Stored records
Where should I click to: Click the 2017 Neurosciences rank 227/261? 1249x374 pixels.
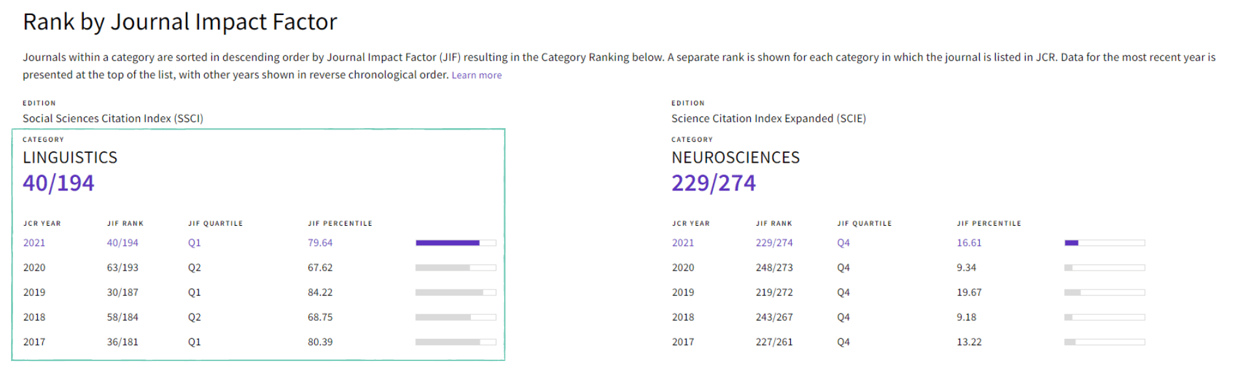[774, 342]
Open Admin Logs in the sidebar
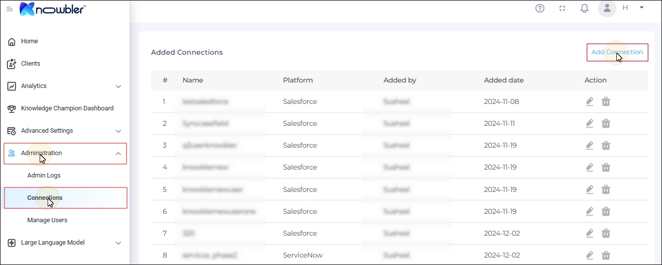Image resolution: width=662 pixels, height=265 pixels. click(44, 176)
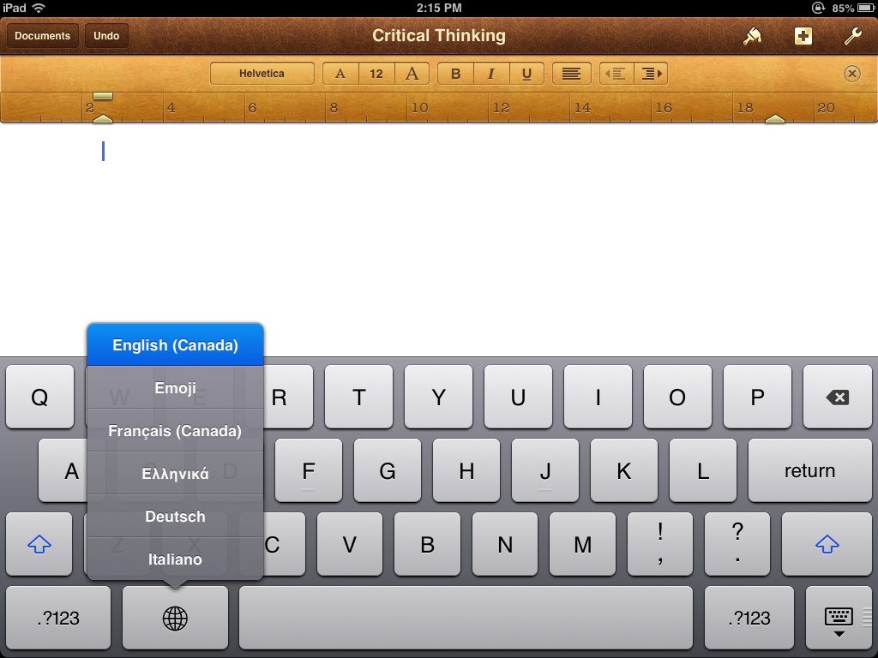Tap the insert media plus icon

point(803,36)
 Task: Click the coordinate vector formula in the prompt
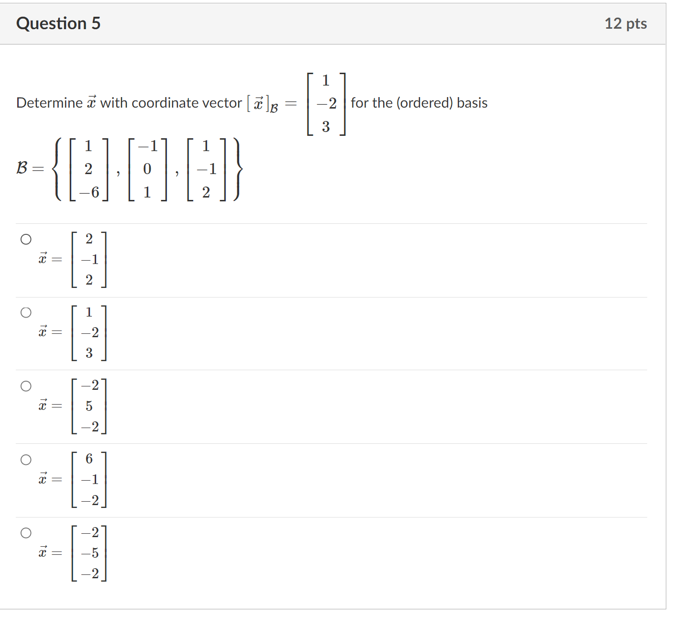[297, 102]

TASK DESCRIPTION:
The entries are to be reproduced exactly, excluding any pictures they contain.

OUTPUT OF THE EXERCISE:
Where should I click to: Click the 2017 Neurosciences rank 227/261? 1249x374 pixels.
[774, 342]
Open Admin Logs in the sidebar
Image resolution: width=662 pixels, height=265 pixels. click(44, 176)
Tap the insert media plus icon

point(803,36)
 Task: Click the coordinate vector formula in the prompt
[297, 102]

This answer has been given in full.